While a single mile can cost up to $250,000, building a wooden-pile bridge—or repairing one—can run upwards of $400,000; that is, if DOT’s own crews do the work, with private contractors bidding nearly double that, says Russian, who worked 14 years for the state agency. Clinton Mayor Bob McLean sums up the entire transportation problem: “We need more money; that’s an issue.”

That’s the issue, Russian says.

“The capital costs of upgrading that infrastructure is still a challenge,” he says, again citing the county’s bridges: “How do we pay the capital costs of replacing some of these structures, or is it worth it?”

That’s a question for Allison Fluitt, senior transportation planner and engineer at Kimley-Horn. The North Carolina-headquartered national consultancy helped develop the “Horizon 2040 Long-Range Transportation Plan” for the Greenville-Pickens Area Transportation Study, or GPATS, which plans and allocates funds for transportation. Part of Laurens County is under GPATS jurisdiction.
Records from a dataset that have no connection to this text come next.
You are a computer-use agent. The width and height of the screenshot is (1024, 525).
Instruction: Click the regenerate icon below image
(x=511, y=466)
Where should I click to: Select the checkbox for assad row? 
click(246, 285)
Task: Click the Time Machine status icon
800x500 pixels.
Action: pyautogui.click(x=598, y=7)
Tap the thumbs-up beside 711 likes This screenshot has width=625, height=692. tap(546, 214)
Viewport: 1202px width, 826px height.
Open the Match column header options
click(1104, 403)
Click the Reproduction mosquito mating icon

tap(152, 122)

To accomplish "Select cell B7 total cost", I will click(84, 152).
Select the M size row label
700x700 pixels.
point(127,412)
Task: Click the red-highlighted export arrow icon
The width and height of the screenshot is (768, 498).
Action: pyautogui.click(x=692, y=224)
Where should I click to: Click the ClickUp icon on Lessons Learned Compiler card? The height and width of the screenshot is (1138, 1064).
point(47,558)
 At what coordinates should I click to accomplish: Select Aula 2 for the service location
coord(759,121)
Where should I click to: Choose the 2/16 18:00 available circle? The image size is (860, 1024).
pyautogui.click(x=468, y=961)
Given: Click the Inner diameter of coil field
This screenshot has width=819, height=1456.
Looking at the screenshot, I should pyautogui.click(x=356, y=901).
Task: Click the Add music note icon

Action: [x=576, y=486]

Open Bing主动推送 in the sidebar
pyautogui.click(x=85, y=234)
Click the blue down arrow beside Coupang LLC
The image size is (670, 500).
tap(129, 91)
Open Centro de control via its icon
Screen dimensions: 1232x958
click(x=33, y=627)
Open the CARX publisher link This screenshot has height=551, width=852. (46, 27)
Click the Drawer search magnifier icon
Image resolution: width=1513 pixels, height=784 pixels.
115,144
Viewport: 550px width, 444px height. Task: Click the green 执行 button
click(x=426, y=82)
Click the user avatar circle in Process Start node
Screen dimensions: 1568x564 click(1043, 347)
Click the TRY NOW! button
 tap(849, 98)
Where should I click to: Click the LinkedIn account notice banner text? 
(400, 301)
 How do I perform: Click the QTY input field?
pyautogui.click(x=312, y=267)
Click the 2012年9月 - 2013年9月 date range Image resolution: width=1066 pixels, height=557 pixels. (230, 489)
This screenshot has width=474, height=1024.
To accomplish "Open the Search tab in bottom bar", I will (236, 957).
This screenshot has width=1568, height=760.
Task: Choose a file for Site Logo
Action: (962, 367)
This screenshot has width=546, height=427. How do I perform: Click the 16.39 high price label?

“One of the biggest challenges for them is, what is their role going to be in the Upstate going forward?” Fluitt says. “Laurens County has to decide what they want to be when they grow up. Do they want to be a rural enclave—not to say that as a negative, but do you want to keep the rural character that helped shape the character of the area?”

County Administrator Jon Caime agrees. “Our citizens love Laurens County because we don’t have those growth problems yet. If we fail to plan ahead, we will lose the appeal that attracts many to Laurens County and keeps many here, too.”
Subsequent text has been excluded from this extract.